(Beginning of DATA EXTRACTS)
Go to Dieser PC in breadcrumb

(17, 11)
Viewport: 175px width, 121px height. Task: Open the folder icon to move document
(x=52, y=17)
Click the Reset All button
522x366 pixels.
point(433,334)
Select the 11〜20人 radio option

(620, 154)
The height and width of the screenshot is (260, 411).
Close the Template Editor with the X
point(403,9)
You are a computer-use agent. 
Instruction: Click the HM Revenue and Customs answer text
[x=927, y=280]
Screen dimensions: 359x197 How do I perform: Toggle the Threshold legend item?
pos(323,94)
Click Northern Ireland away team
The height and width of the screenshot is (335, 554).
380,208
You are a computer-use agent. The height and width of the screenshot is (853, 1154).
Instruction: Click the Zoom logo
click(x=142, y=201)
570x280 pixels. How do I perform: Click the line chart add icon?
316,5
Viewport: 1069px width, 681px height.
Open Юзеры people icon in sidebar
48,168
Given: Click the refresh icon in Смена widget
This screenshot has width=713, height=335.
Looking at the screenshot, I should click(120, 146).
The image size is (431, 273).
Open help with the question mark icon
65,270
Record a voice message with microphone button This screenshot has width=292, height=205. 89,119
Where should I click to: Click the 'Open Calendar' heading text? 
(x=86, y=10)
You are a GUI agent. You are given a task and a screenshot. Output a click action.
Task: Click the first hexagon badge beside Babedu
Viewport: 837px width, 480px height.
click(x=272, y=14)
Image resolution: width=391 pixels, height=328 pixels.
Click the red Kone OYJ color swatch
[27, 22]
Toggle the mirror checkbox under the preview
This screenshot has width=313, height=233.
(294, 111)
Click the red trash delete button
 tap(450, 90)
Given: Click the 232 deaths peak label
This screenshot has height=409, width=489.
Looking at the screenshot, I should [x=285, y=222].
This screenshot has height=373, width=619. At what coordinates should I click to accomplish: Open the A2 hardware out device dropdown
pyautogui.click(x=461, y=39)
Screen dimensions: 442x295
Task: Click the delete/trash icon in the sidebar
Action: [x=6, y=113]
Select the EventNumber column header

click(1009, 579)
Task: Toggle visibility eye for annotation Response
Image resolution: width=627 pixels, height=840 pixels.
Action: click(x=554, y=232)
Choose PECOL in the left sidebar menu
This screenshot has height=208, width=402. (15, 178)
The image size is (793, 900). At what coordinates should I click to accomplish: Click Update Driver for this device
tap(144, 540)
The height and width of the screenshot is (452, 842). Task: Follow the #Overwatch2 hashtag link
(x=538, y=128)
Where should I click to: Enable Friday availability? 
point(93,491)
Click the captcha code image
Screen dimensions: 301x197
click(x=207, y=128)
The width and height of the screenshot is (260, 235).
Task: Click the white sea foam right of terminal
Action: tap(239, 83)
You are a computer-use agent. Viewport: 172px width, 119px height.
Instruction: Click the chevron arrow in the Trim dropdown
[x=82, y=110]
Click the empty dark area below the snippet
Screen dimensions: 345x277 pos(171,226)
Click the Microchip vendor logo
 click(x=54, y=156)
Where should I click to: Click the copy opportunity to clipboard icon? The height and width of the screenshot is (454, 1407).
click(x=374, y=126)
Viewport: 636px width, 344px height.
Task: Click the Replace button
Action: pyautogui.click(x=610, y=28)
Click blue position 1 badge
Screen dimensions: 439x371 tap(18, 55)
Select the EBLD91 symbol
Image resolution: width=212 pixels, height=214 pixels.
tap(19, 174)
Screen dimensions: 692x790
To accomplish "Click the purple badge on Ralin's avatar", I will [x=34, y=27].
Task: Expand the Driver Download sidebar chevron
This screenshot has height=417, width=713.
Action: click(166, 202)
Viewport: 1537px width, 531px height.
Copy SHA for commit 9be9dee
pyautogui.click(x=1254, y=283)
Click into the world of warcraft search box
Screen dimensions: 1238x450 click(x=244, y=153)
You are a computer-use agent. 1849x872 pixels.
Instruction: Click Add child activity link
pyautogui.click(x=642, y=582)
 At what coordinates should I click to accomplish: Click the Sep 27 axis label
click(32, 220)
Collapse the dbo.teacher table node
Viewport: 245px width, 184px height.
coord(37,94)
(End of DATA EXTRACTS)
- **GOAL OF THE EXERCISE**:
Exactly the lines from the one containing "Copy SHA for commit 9be9dee" to the final line of the data, both included, should be printed, and nothing more.

- **ANSWER SECTION**:
Copy SHA for commit 9be9dee
pyautogui.click(x=1254, y=283)
Click into the world of warcraft search box
Screen dimensions: 1238x450 click(x=244, y=153)
You are a computer-use agent. 1849x872 pixels.
Instruction: Click Add child activity link
pyautogui.click(x=642, y=582)
 At what coordinates should I click to accomplish: Click the Sep 27 axis label
click(32, 220)
Collapse the dbo.teacher table node
Viewport: 245px width, 184px height.
coord(37,94)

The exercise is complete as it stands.